Though his stay in Italy was cut short by the outbreak of the Second World War, Archer was still greatly influenced by the artistic tradition and appearance of the country. So in his early paintings, he employed decorative, fresco-like compositions, into which he injected an edge of menace appropriate to the times. The strategy now seems to parallel the contemporary Neo-Romantic approach of an artist like Michael Ayrton.
In 1939, Archer married Celia Cole in Hailsham, Sussex. They would have one son and one daughter. He was called up in 1940, and served in the Royal Pioneer Corps.

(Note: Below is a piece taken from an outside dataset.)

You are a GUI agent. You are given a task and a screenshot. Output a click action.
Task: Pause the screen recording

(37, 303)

At the end of the war, Archer began to teach at Eastbourne School of Art. In 1949, while he was considering a post at Leicester, Wilfred Fairclough suggested that he might join him on the staff of Kingston School of Art, which later became Kingston Polytechnic. He replaced Fairclough as head of the School of Fine Art in 1962, and remained in the position until 1973. His students included Charles Bartlett, who would become President of the Royal Watercolour Society.

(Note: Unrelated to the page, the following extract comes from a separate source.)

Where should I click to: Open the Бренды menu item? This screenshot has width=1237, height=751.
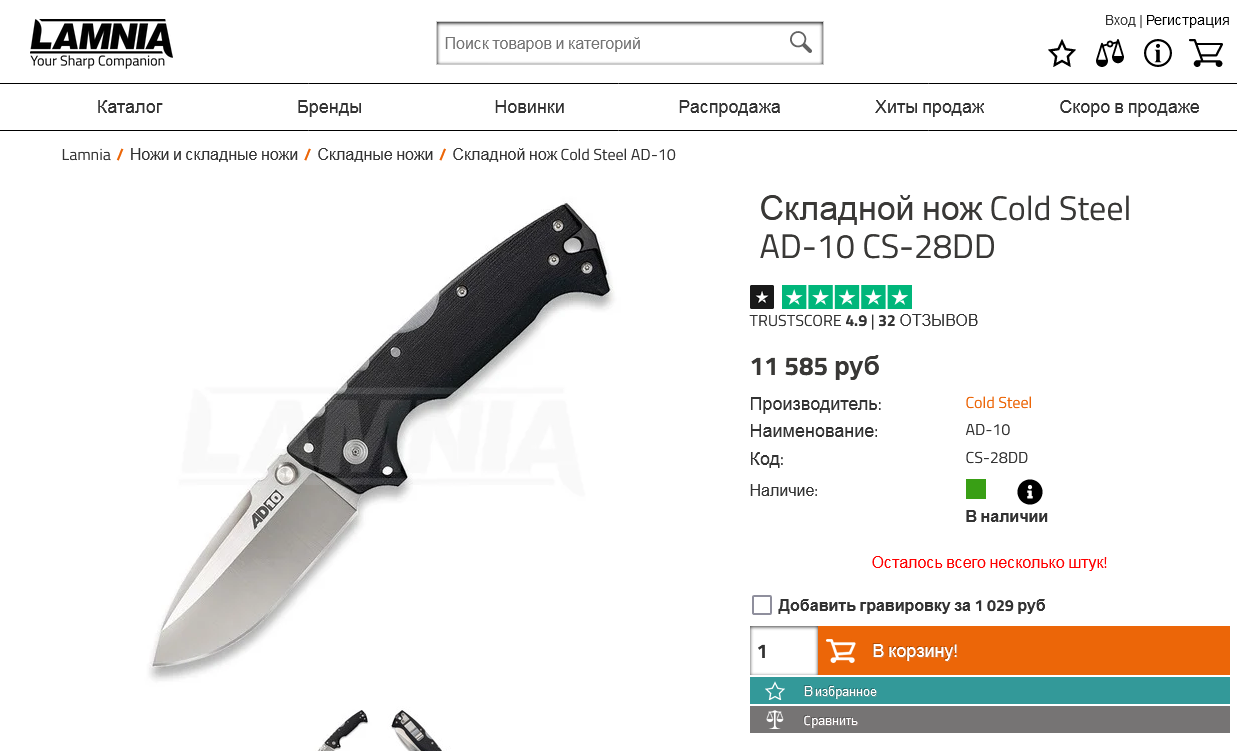coord(329,107)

Though Archer continued to use some kinds of printmaking, his essential development was as a painter with a breadth of vision. He harnessed his love of the intense colour of mediaeval stained glass and Byzantine mosaics in order to create visual abstractions of favourite works of music. However, he worked concurrently in a figurative mode, depicting a range of musicians in performance, from orchestra to soloist, and sustaining an interest in landscape. Regular visits to Italy, and a trip to Ghana in 1970, provided further inspiration.
Following his retirement from teaching in 1973, Archer bought a derelict school in a valley of the Brendon Hills, within Exmoor National Park. While there, he produced a large number of watercolours. Seven years later, he returned to Sussex, and eventually settled back in Eastbourne.
The Royal Society of Painters in Water-Colours elected him as a member (ARWS 1972, RWS 1976) and mounted retrospectives of his work at the Bankside Gallery (in 1990 and 1992).
His wife, Celia, died in 1990, and he himself died in Eastbourne on 31 March 1995.